• [Records to process]:
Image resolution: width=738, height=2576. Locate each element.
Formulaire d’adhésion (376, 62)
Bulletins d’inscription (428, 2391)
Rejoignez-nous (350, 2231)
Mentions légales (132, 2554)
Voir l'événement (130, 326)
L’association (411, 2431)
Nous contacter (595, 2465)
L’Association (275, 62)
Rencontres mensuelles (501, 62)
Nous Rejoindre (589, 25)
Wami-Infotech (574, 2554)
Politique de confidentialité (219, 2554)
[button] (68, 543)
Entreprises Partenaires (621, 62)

• [Assigned task]: Set every record down again exactly as written.

• [Exercise output]:
Image resolution: width=738, height=2576. Locate each element.
Formulaire d’adhésion (376, 62)
Bulletins d’inscription (428, 2391)
Rejoignez-nous (350, 2231)
Mentions légales (132, 2554)
Voir l'événement (130, 326)
L’association (411, 2431)
Nous contacter (595, 2465)
L’Association (275, 62)
Rencontres mensuelles (501, 62)
Nous Rejoindre (589, 25)
Wami-Infotech (574, 2554)
Politique de confidentialité (219, 2554)
[button] (68, 543)
Entreprises Partenaires (621, 62)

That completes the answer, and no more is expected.